In its fourth-quarter 2024 report, the Norwegian energy giant said that it would reduce its ambition for installed renewable energy capacity by 2030, now targeting between 10 and 12 gigawatts.
This marks a shift from previous forecasts, driven by the need to align with market conditions and enhance value creation for shareholders.
In order to remain competitive and profitable, the company has renewed its focus on cost control and portfolio quality management.
The downward adjustment comes amid challenges facing the renewable energy sector, which have affected not only project timelines but also investment returns.
Despite this, Equinor reaffirmed its leading position in carbon capture and storage and underscored the potential of its established projects in renewables.
However, the company has acknowledged that to secure stronger shareholder value, it must scale back its ambitions in the face of these external pressures.
"We expect to deliver industry-leading return on average capital employed, above 15% all the way to 2030," said Anders Opedal, chief executive at Equinor ASA (NYSE:EQNR) in a statement.
Equinor’s revised target for renewable capacity is now aligned with the company’s ongoing strategy to prioritize profitable, low-carbon projects and reduce early-phase investments.
The company has also scaled back its planned spending on renewables and low-carbon initiatives, which will now account for a smaller portion of its capital expenditures.
In total, Equinor aims for an organic capital expenditure of USD 13 billion in 2025, a reduction from previous projections, with a corresponding impact on its overall renewables investment plans.

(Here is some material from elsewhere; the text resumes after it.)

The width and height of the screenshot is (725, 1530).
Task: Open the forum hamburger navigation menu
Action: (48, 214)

These changes come at a time when the global energy market is navigating volatile conditions, with the oil and gas sector still holding significant weight in the company’s portfolio.
Equinor continues to pursue growth in traditional energy sectors while balancing its transition into renewables and low-carbon solutions.

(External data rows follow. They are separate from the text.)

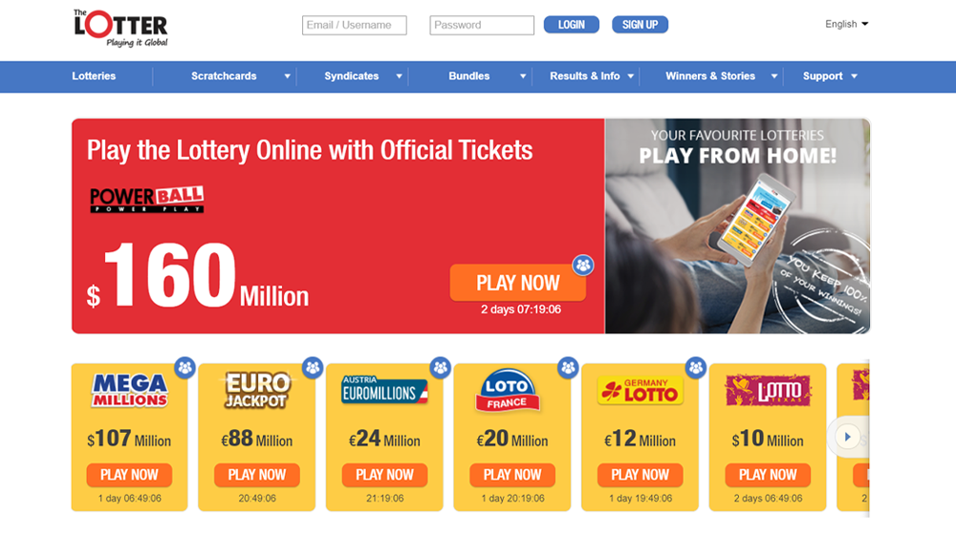The width and height of the screenshot is (956, 537).
Task: Click the next arrow in lottery carousel
Action: [847, 437]
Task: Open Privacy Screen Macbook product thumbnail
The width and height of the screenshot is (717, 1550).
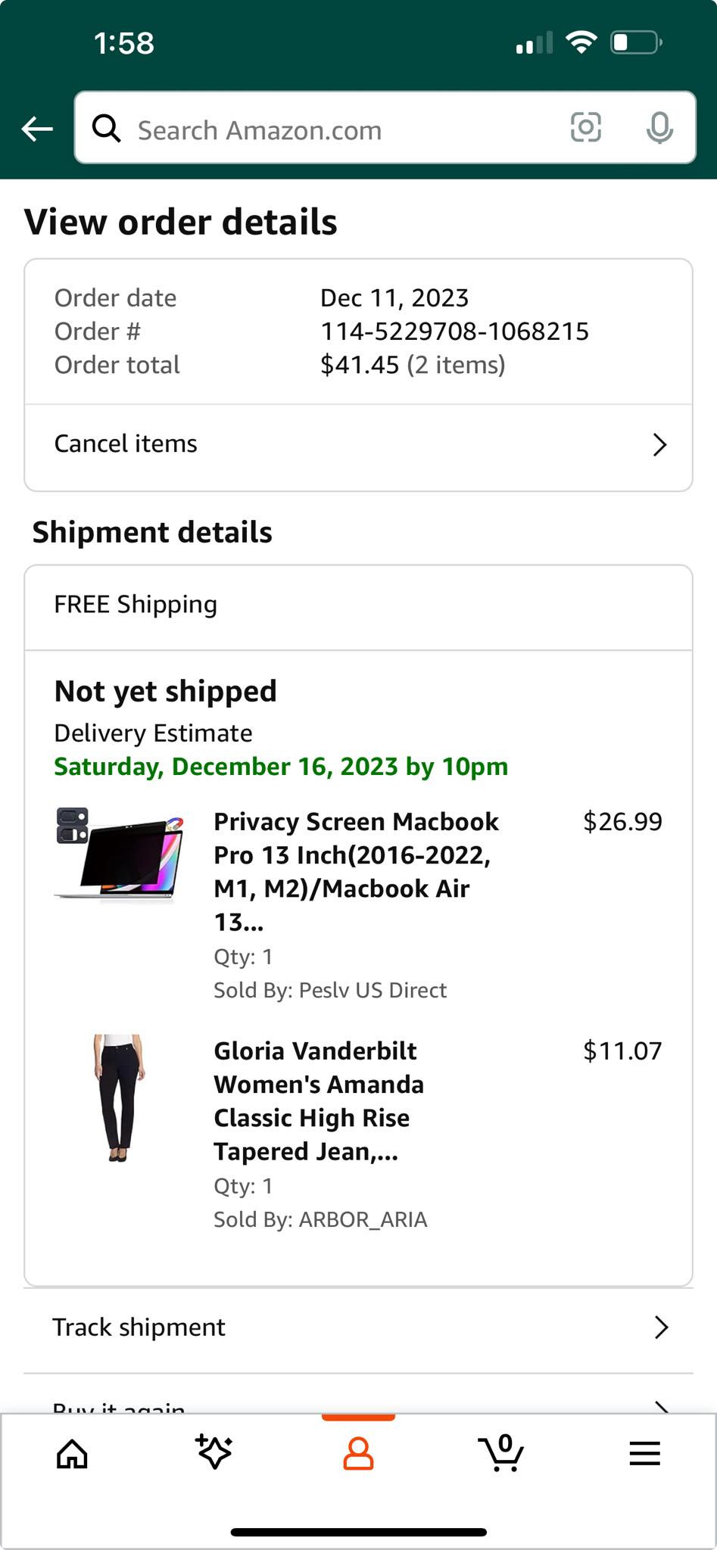Action: 119,854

The decision to revise its renewable energy targets follows a broader industry trend where several companies are adjusting their green energy ambitions, influenced by economic and geopolitical factors.
While Equinor has scaled back its renewable energy target, it remains committed to reducing its carbon intensity and making progress towards its broader climate goals.
The company still expects to store between 30 to 50 million tonnes of CO2 per annum by 2035 through its CCS projects.
At the same time, Equinor aims to reduce its scope 1 and 2 emissions by 50% by 2030, staying on track with its long-term net-zero emissions target for 2050.
RBC (TSX:RY) Capital Markets, in a note, said that Equinor appears to be slowing its organic offshore wind development after the Orsted (CSE:ORSTED) acquisition.
They also noted that 2025 guidance and potential distributions fell short of expectations, while 2026+ buyback hopes were also likely too high.
Equinor’s Empire Wind project and Johan Sverdrup field performance are key discussion points, as per the brokerage.